Amazon.com chose Costa Rica for its ninth contact center.
Amazon.com chose Costa Rica for its ninth contact center.
Photo by Edward Willard

      Doman says on paper Honduras looked great, so he and his brother, Ed, Empire's president and COO, came for a visit.
      "Within 72 hours, I realized if I was going to risk everything I had, I was going to do it in Honduras. Mexico was too big for me and I didn't have a good feel for it. I felt like I was being pushed into a corner. I felt more comfortable in Honduras. There was a sense of warmth in Honduras toward me and my brother. As a general rule of thumb, Hondurans like Americans."
      Empire located in a 240,000-sq.-ft. (22,296-sq.-m.) building in San Pedro Sula in 1996 and has steadily grown its business. Empire ships most of its Honduras-made products to Miami and then up to its distribution center in Troy. That's about 3.5 million parts in an average month.
      Doman expects business to grow, but it depends on what shakes out with the large OEMs. He says Honduras makes good business sense for shipping to North America. The country is now the second largest exporter of electronic wire harnesses to the U.S.
      "When we first arrived in Honduras, only Lear was there," says Doman. "Since then, another eight suppliers have moved there.

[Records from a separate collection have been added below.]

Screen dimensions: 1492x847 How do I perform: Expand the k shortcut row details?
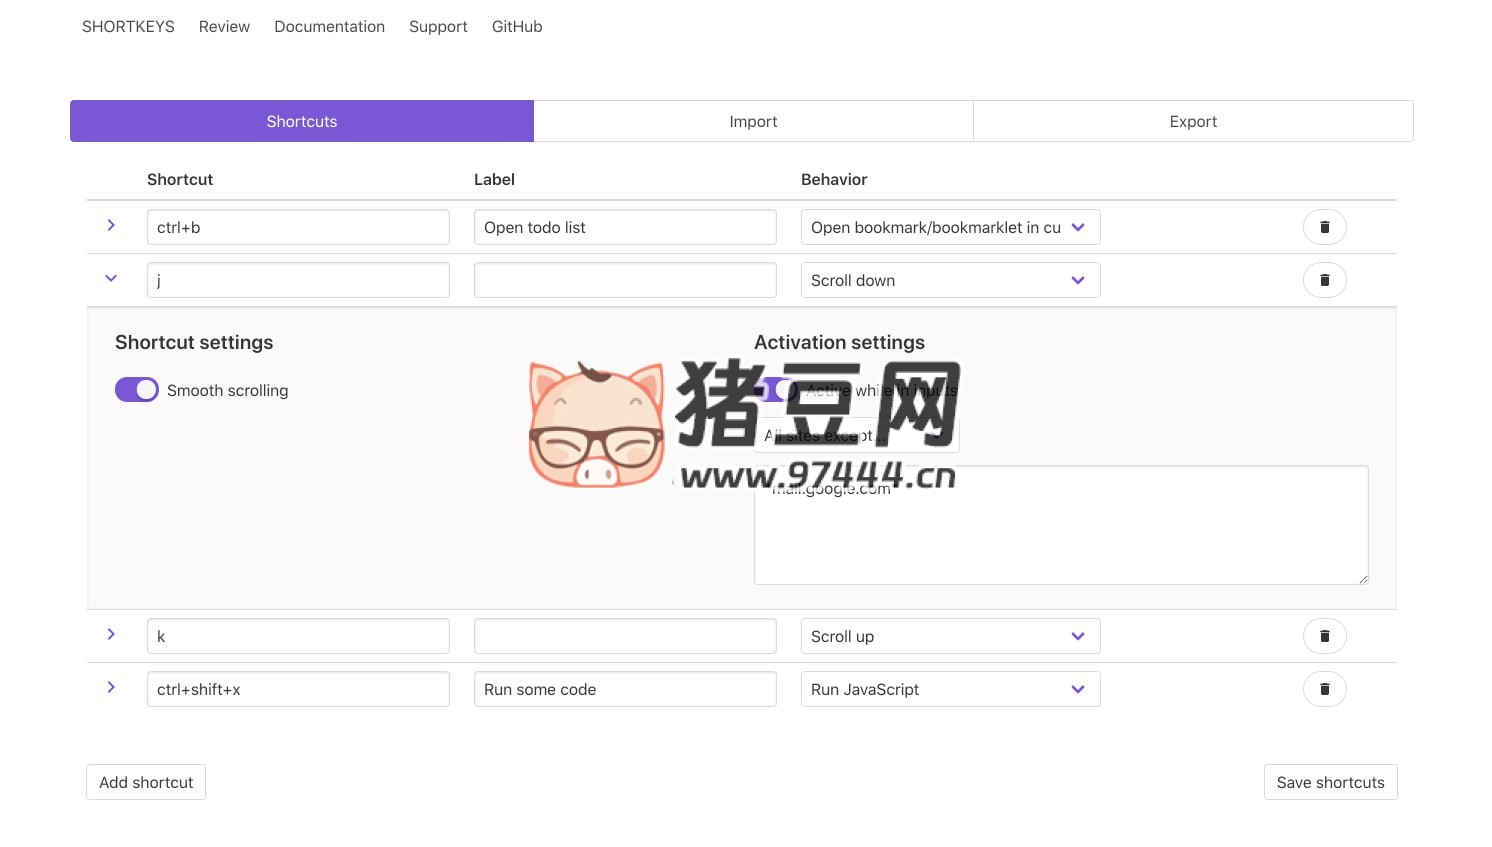click(111, 635)
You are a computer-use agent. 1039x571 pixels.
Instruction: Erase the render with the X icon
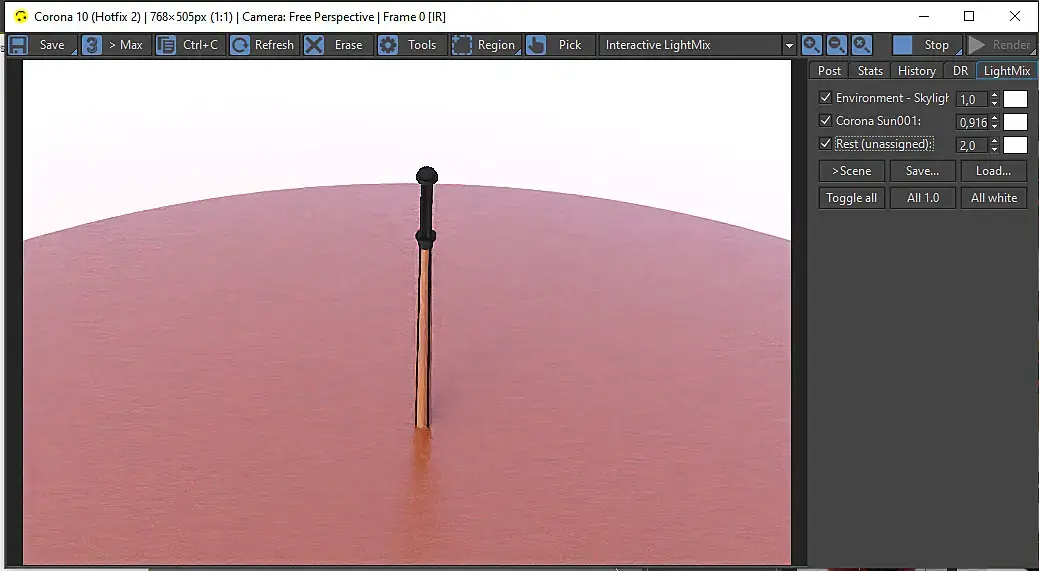[x=314, y=45]
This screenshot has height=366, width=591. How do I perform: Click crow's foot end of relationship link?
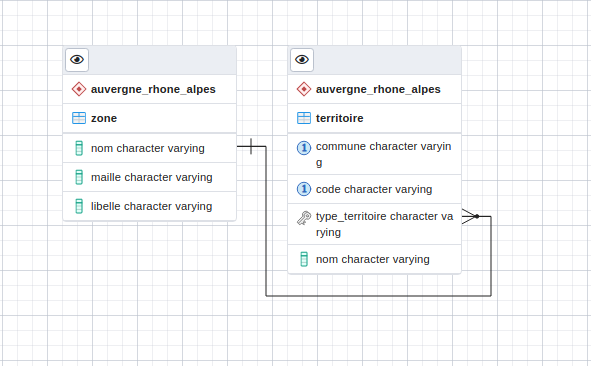coord(470,216)
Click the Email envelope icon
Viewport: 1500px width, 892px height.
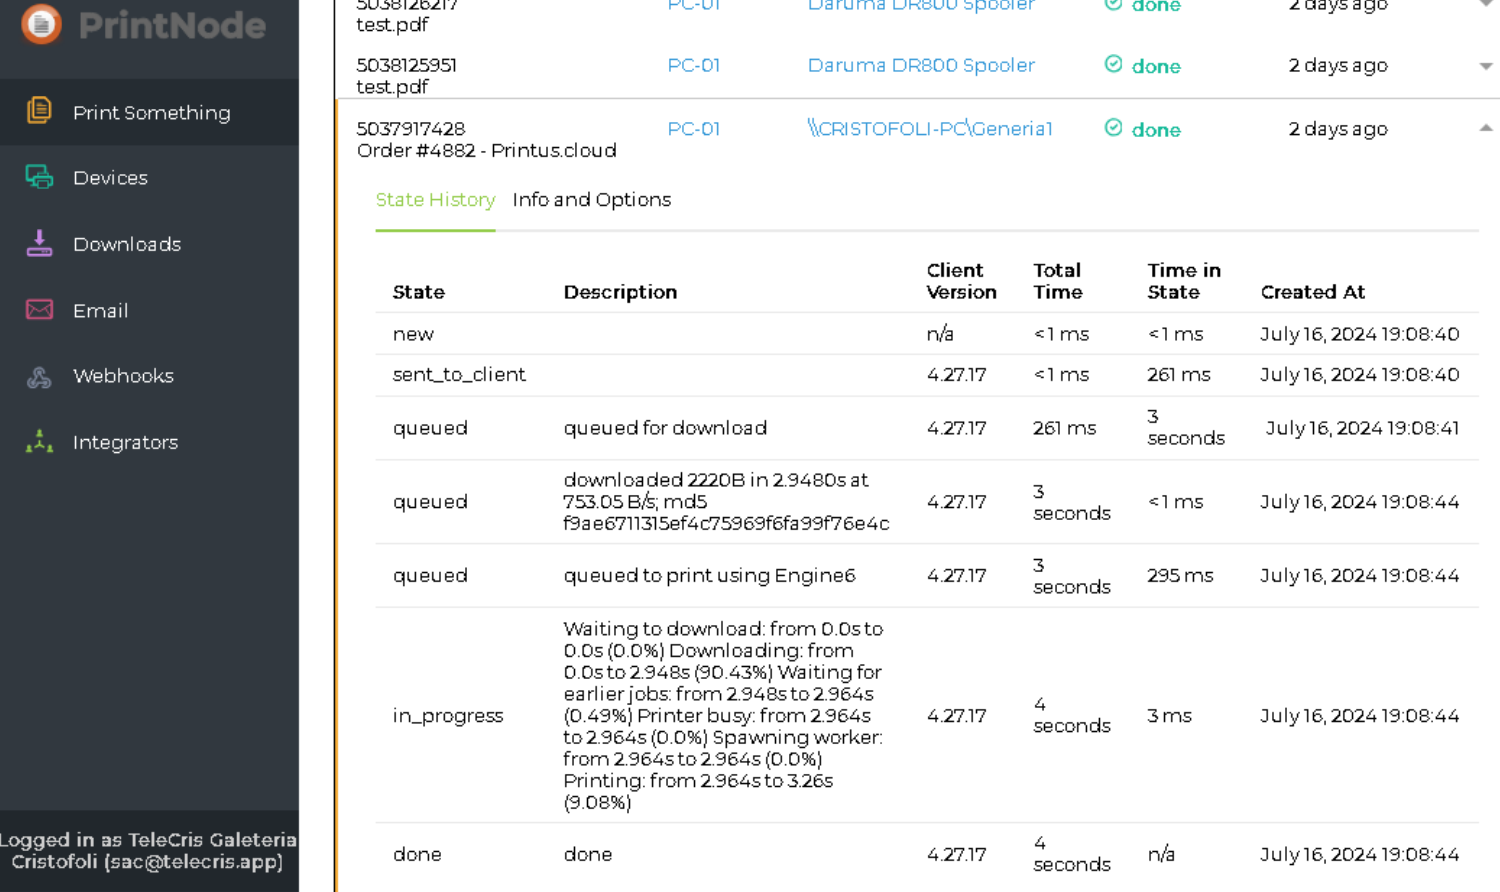(39, 310)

I am surprised there aren't more, I really am."
      Doman has long-range plans for Empire to develop its own industrial park in Honduras, concentrating on automotives and other light manufacturing. That, too, depends on economic conditions.
      "I've learned a lot in the last 12 years, and that would be part of my offering to companies," Doman says. "If and when I do this, it will be in the spirit of giving something back to this country."